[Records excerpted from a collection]

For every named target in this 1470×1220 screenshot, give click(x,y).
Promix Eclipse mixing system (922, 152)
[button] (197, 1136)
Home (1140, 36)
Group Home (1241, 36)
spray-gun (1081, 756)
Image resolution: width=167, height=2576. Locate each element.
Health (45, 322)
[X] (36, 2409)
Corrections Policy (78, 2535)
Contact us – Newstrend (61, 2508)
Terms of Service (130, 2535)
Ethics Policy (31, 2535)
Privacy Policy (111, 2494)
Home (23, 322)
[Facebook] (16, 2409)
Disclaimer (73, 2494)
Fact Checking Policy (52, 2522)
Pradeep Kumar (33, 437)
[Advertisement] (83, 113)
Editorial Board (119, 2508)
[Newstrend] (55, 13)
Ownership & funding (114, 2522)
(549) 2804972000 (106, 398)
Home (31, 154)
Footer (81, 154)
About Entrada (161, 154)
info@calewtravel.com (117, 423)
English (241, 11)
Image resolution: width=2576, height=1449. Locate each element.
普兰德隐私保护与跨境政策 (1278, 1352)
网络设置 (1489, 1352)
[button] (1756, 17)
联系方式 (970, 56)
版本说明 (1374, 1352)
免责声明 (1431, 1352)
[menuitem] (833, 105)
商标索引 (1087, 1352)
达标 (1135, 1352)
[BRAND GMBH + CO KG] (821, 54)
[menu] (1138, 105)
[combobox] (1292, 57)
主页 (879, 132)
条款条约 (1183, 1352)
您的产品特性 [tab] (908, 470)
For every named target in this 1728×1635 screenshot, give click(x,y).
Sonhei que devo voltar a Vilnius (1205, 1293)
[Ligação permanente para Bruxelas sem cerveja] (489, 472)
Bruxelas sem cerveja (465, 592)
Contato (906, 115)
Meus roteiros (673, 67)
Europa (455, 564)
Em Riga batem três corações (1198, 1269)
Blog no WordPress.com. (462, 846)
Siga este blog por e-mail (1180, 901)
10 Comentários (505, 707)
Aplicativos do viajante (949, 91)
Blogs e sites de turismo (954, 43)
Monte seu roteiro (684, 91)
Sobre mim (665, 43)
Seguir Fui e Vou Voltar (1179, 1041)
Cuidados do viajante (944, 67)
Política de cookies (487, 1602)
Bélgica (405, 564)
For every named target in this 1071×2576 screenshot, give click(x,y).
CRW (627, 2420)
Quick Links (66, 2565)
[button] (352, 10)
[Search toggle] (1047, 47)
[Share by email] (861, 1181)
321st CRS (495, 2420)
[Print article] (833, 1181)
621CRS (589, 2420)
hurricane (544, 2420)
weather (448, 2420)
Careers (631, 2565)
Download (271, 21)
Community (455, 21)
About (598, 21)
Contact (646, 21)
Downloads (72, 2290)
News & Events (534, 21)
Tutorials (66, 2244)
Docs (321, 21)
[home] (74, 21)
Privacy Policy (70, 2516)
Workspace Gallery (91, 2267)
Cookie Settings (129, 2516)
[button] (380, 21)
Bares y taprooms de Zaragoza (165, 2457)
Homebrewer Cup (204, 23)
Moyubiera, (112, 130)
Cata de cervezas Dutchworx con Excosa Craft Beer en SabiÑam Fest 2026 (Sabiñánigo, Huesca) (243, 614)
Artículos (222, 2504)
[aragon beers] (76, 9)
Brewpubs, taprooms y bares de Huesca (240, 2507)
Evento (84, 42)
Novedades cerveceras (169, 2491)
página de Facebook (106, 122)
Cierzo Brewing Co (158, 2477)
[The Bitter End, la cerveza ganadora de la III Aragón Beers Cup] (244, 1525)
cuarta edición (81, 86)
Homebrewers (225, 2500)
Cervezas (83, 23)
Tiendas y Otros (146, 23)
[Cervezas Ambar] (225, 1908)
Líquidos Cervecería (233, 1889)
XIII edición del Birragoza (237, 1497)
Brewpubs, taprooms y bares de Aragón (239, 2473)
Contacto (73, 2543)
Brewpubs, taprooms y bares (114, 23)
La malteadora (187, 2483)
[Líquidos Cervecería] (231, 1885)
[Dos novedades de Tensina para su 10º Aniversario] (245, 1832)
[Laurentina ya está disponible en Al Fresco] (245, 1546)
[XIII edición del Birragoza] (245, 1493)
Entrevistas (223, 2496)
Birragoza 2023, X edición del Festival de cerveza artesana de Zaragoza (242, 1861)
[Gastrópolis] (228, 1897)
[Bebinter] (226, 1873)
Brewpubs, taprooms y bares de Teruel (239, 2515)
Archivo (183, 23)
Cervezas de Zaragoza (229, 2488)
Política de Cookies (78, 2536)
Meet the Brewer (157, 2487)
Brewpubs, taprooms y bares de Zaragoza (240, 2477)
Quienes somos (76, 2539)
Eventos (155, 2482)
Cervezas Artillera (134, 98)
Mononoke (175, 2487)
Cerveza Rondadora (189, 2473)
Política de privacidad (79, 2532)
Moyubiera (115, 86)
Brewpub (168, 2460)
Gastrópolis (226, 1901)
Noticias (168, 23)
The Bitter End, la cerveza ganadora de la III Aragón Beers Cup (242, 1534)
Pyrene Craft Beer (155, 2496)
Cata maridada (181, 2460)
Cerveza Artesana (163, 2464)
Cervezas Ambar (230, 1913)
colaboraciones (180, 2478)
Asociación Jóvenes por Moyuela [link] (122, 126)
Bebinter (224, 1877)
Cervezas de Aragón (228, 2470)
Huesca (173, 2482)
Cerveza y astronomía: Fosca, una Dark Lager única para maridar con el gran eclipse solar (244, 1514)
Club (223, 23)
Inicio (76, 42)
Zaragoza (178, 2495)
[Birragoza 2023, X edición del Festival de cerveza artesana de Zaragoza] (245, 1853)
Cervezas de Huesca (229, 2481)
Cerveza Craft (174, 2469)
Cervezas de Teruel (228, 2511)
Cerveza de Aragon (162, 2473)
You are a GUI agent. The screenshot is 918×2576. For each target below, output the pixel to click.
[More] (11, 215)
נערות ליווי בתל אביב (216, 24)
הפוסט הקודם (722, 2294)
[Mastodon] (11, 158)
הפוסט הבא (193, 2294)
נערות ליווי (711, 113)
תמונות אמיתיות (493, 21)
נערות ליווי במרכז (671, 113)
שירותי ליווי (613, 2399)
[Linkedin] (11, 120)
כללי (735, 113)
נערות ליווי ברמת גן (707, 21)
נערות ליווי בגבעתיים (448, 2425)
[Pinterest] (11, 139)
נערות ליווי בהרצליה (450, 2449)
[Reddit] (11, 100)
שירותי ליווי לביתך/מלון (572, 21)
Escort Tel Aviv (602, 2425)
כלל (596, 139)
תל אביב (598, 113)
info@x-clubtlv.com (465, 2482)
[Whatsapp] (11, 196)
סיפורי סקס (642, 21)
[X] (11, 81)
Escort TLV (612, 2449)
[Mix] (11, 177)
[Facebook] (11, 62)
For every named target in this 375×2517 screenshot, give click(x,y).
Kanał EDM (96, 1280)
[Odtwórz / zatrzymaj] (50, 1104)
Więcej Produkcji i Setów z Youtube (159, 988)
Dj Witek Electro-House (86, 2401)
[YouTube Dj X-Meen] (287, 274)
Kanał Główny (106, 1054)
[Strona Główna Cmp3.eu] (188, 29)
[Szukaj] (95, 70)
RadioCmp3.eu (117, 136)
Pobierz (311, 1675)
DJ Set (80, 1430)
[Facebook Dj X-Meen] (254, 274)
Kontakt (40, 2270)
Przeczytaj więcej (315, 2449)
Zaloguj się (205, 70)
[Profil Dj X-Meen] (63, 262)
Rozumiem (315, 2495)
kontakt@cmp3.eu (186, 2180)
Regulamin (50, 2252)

Work instruction -> Would you please give all of the records again exactly as they stand?

Output below ->
For every named target in this 1470×1220 screenshot, give click(x,y).
Promix Eclipse mixing system (922, 152)
[button] (197, 1136)
Home (1140, 36)
Group Home (1241, 36)
spray-gun (1081, 756)
Image resolution: width=167, height=2576. Locate each element.
Health (45, 322)
[X] (36, 2409)
Corrections Policy (78, 2535)
Contact us – Newstrend (61, 2508)
Terms of Service (130, 2535)
Ethics Policy (31, 2535)
Privacy Policy (111, 2494)
Home (23, 322)
[Facebook] (16, 2409)
Disclaimer (73, 2494)
Fact Checking Policy (52, 2522)
Pradeep Kumar (33, 437)
[Advertisement] (83, 113)
Editorial Board (119, 2508)
[Newstrend] (55, 13)
Ownership & funding (114, 2522)
(549) 2804972000 (106, 398)
Home (31, 154)
Footer (81, 154)
About Entrada (161, 154)
info@calewtravel.com (117, 423)
English (241, 11)
Image resolution: width=2576, height=1449. Locate each element.
普兰德隐私保护与跨境政策 (1278, 1352)
网络设置 (1489, 1352)
[button] (1756, 17)
联系方式 (970, 56)
版本说明 (1374, 1352)
免责声明 (1431, 1352)
[menuitem] (833, 105)
商标索引 (1087, 1352)
达标 (1135, 1352)
[BRAND GMBH + CO KG] (821, 54)
[menu] (1138, 105)
[combobox] (1292, 57)
主页 (879, 132)
条款条约 (1183, 1352)
您的产品特性 [tab] (908, 470)
For every named target in this 1728×1635 screenshot, give click(x,y).
Sonhei que devo voltar a Vilnius (1205, 1293)
[Ligação permanente para Bruxelas sem cerveja] (489, 472)
Bruxelas sem cerveja (465, 592)
Contato (906, 115)
Meus roteiros (673, 67)
Europa (455, 564)
Em Riga batem três corações (1198, 1269)
Blog no WordPress.com. (462, 846)
Siga este blog por e-mail (1180, 901)
10 Comentários (505, 707)
Aplicativos do viajante (949, 91)
Blogs e sites de turismo (954, 43)
Monte seu roteiro (684, 91)
Sobre mim (665, 43)
Seguir Fui e Vou Voltar (1179, 1041)
Cuidados do viajante (944, 67)
Política de cookies (487, 1602)
Bélgica (405, 564)
For every named target in this 1071×2576 screenshot, give click(x,y).
CRW (627, 2420)
Quick Links (66, 2565)
[button] (352, 10)
[Search toggle] (1047, 47)
[Share by email] (861, 1181)
321st CRS (495, 2420)
[Print article] (833, 1181)
621CRS (589, 2420)
hurricane (544, 2420)
weather (448, 2420)
Careers (631, 2565)
Download (271, 21)
Community (455, 21)
About (598, 21)
Contact (646, 21)
Downloads (72, 2290)
News & Events (534, 21)
Tutorials (66, 2244)
Docs (321, 21)
[home] (74, 21)
Privacy Policy (70, 2516)
Workspace Gallery (91, 2267)
Cookie Settings (129, 2516)
[button] (380, 21)
Bares y taprooms de Zaragoza (165, 2457)
Homebrewer Cup (204, 23)
Moyubiera, (112, 130)
Cata de cervezas Dutchworx con Excosa Craft Beer en SabiÑam Fest 2026 (Sabiñánigo, Huesca) (243, 614)
Artículos (222, 2504)
[aragon beers] (76, 9)
Brewpubs, taprooms y bares de Huesca (240, 2507)
Evento (84, 42)
Novedades cerveceras (169, 2491)
página de Facebook (106, 122)
Cierzo Brewing Co (158, 2477)
[The Bitter End, la cerveza ganadora de la III Aragón Beers Cup] (244, 1525)
cuarta edición (81, 86)
Homebrewers (225, 2500)
Cervezas (83, 23)
Tiendas y Otros (146, 23)
[Cervezas Ambar] (225, 1908)
Líquidos Cervecería (233, 1889)
XIII edición del Birragoza (237, 1497)
Brewpubs, taprooms y bares de Aragón (239, 2473)
Contacto (73, 2543)
Brewpubs, taprooms y bares (114, 23)
La malteadora (187, 2483)
[Líquidos Cervecería] (231, 1885)
[Dos novedades de Tensina para su 10º Aniversario] (245, 1832)
[Laurentina ya está disponible en Al Fresco] (245, 1546)
[XIII edición del Birragoza] (245, 1493)
Entrevistas (223, 2496)
Birragoza 2023, X edición del Festival de cerveza artesana de Zaragoza (242, 1861)
[Gastrópolis] (228, 1897)
[Bebinter] (226, 1873)
Brewpubs, taprooms y bares de Teruel (239, 2515)
Archivo (183, 23)
Cervezas de Zaragoza (229, 2488)
Política de Cookies (78, 2536)
Meet the Brewer (157, 2487)
Brewpubs, taprooms y bares de Zaragoza (240, 2477)
Quienes somos (76, 2539)
Eventos (155, 2482)
Cervezas Artillera (134, 98)
Mononoke (175, 2487)
Cerveza Rondadora (189, 2473)
Política de privacidad (79, 2532)
Moyubiera (115, 86)
Brewpub (168, 2460)
Gastrópolis (226, 1901)
Noticias (168, 23)
The Bitter End, la cerveza ganadora de la III Aragón Beers Cup (242, 1534)
Pyrene Craft Beer (155, 2496)
Cata maridada (181, 2460)
Cerveza Artesana (163, 2464)
Cervezas Ambar (230, 1913)
colaboraciones (180, 2478)
Asociación Jóvenes por Moyuela [link] (122, 126)
Bebinter (224, 1877)
Cervezas de Aragón (228, 2470)
Huesca (173, 2482)
Cerveza y astronomía: Fosca, una Dark Lager única para maridar con el gran eclipse solar (244, 1514)
Club (223, 23)
Inicio (76, 42)
Zaragoza (178, 2495)
[Birragoza 2023, X edición del Festival de cerveza artesana de Zaragoza] (245, 1853)
Cervezas de Huesca (229, 2481)
Cerveza Craft (174, 2469)
Cervezas de Teruel (228, 2511)
Cerveza de Aragon (162, 2473)
You are a GUI agent. The screenshot is 918×2576. For each target below, output the pixel to click.
[More] (11, 215)
נערות ליווי בתל אביב (216, 24)
הפוסט הקודם (722, 2294)
[Mastodon] (11, 158)
הפוסט הבא (193, 2294)
נערות ליווי (711, 113)
תמונות אמיתיות (493, 21)
נערות ליווי במרכז (671, 113)
שירותי ליווי (613, 2399)
[Linkedin] (11, 120)
כללי (735, 113)
נערות ליווי ברמת גן (707, 21)
נערות ליווי בגבעתיים (448, 2425)
[Pinterest] (11, 139)
נערות ליווי בהרצליה (450, 2449)
[Reddit] (11, 100)
שירותי ליווי לביתך/מלון (572, 21)
Escort Tel Aviv (602, 2425)
כלל (596, 139)
תל אביב (598, 113)
info@x-clubtlv.com (465, 2482)
[Whatsapp] (11, 196)
סיפורי סקס (642, 21)
[X] (11, 81)
Escort TLV (612, 2449)
[Mix] (11, 177)
[Facebook] (11, 62)
For every named target in this 375×2517 screenshot, give click(x,y).
Kanał EDM (96, 1280)
[Odtwórz / zatrzymaj] (50, 1104)
Więcej Produkcji i Setów z Youtube (159, 988)
Dj Witek Electro-House (86, 2401)
[YouTube Dj X-Meen] (287, 274)
Kanał Główny (106, 1054)
[Strona Główna Cmp3.eu] (188, 29)
[Szukaj] (95, 70)
RadioCmp3.eu (117, 136)
Pobierz (311, 1675)
DJ Set (80, 1430)
[Facebook Dj X-Meen] (254, 274)
Kontakt (40, 2270)
Przeczytaj więcej (315, 2449)
Zaloguj się (205, 70)
[Profil Dj X-Meen] (63, 262)
Rozumiem (315, 2495)
kontakt@cmp3.eu (186, 2180)
Regulamin (50, 2252)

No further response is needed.